- Description of the task -
All of the entries should be written out again exactly.

Records drawn from a dataset:
*** Begin section ***
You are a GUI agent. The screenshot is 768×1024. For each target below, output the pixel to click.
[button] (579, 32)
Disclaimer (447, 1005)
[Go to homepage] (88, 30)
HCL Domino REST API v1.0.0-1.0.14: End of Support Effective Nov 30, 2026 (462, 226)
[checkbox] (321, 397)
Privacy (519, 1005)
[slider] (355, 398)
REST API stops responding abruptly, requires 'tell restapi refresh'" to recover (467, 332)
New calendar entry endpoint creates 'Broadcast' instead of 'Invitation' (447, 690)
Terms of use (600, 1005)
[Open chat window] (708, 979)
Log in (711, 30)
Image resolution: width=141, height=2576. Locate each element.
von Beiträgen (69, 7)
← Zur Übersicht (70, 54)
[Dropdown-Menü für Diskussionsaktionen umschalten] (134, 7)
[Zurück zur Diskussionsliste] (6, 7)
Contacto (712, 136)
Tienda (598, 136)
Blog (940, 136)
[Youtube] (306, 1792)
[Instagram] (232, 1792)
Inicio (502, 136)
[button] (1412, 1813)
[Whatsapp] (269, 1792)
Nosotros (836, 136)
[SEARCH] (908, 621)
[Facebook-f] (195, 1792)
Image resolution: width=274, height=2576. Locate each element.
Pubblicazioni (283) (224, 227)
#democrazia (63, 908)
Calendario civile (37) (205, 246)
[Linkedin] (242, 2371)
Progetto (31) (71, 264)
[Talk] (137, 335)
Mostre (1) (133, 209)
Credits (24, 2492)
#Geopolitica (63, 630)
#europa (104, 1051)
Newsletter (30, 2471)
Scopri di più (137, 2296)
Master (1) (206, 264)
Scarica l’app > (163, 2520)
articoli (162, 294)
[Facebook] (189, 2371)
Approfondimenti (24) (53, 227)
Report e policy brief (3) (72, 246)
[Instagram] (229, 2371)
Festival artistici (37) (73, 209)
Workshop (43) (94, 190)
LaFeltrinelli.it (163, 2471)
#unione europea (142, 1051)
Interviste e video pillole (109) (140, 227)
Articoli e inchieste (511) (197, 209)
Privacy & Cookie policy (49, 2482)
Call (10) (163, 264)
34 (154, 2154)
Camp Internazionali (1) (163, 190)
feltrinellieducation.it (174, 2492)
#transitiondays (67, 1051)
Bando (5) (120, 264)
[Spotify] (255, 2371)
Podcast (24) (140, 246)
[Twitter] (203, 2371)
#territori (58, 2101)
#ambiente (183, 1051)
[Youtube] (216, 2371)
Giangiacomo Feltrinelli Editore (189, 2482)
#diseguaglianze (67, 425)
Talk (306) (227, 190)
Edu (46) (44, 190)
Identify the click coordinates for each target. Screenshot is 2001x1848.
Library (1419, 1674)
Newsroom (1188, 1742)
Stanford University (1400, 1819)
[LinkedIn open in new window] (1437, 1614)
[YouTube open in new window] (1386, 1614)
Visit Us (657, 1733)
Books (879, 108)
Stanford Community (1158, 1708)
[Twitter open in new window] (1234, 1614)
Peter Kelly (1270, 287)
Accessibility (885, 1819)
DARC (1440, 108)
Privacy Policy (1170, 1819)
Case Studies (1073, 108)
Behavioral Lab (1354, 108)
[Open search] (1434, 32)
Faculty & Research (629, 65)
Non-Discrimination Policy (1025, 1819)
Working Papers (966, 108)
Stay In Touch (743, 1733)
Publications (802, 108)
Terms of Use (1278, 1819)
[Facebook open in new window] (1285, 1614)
*** End section ***
- Worked solution -
You are a GUI agent. The screenshot is 768×1024. For each target below, output the pixel to click.
[button] (579, 32)
Disclaimer (447, 1005)
[Go to homepage] (88, 30)
HCL Domino REST API v1.0.0-1.0.14: End of Support Effective Nov 30, 2026 (462, 226)
[checkbox] (321, 397)
Privacy (519, 1005)
[slider] (355, 398)
REST API stops responding abruptly, requires 'tell restapi refresh'" to recover (467, 332)
New calendar entry endpoint creates 'Broadcast' instead of 'Invitation' (447, 690)
Terms of use (600, 1005)
[Open chat window] (708, 979)
Log in (711, 30)
Image resolution: width=141, height=2576. Locate each element.
von Beiträgen (69, 7)
← Zur Übersicht (70, 54)
[Dropdown-Menü für Diskussionsaktionen umschalten] (134, 7)
[Zurück zur Diskussionsliste] (6, 7)
Contacto (712, 136)
Tienda (598, 136)
Blog (940, 136)
[Youtube] (306, 1792)
[Instagram] (232, 1792)
Inicio (502, 136)
[button] (1412, 1813)
[Whatsapp] (269, 1792)
Nosotros (836, 136)
[SEARCH] (908, 621)
[Facebook-f] (195, 1792)
Image resolution: width=274, height=2576. Locate each element.
Pubblicazioni (283) (224, 227)
#democrazia (63, 908)
Calendario civile (37) (205, 246)
[Linkedin] (242, 2371)
Progetto (31) (71, 264)
[Talk] (137, 335)
Mostre (1) (133, 209)
Credits (24, 2492)
#Geopolitica (63, 630)
#europa (104, 1051)
Newsletter (30, 2471)
Scopri di più (137, 2296)
Master (1) (206, 264)
Scarica l’app > (163, 2520)
articoli (162, 294)
[Facebook] (189, 2371)
Approfondimenti (24) (53, 227)
Report e policy brief (3) (72, 246)
[Instagram] (229, 2371)
Festival artistici (37) (73, 209)
Workshop (43) (94, 190)
LaFeltrinelli.it (163, 2471)
#unione europea (142, 1051)
Interviste e video pillole (109) (140, 227)
Articoli e inchieste (511) (197, 209)
Privacy & Cookie policy (49, 2482)
Call (10) (163, 264)
34 (154, 2154)
Camp Internazionali (1) (163, 190)
feltrinellieducation.it (174, 2492)
#transitiondays (67, 1051)
Bando (5) (120, 264)
[Spotify] (255, 2371)
Podcast (24) (140, 246)
[Twitter] (203, 2371)
#territori (58, 2101)
#ambiente (183, 1051)
[Youtube] (216, 2371)
Giangiacomo Feltrinelli Editore (189, 2482)
#diseguaglianze (67, 425)
Talk (306) (227, 190)
Edu (46) (44, 190)
Identify the click coordinates for each target. Screenshot is 2001x1848.
Library (1419, 1674)
Newsroom (1188, 1742)
Stanford University (1400, 1819)
[LinkedIn open in new window] (1437, 1614)
[YouTube open in new window] (1386, 1614)
Visit Us (657, 1733)
Books (879, 108)
Stanford Community (1158, 1708)
[Twitter open in new window] (1234, 1614)
Peter Kelly (1270, 287)
Accessibility (885, 1819)
DARC (1440, 108)
Privacy Policy (1170, 1819)
Case Studies (1073, 108)
Behavioral Lab (1354, 108)
[Open search] (1434, 32)
Faculty & Research (629, 65)
Non-Discrimination Policy (1025, 1819)
Working Papers (966, 108)
Stay In Touch (743, 1733)
Publications (802, 108)
Terms of Use (1278, 1819)
[Facebook open in new window] (1285, 1614)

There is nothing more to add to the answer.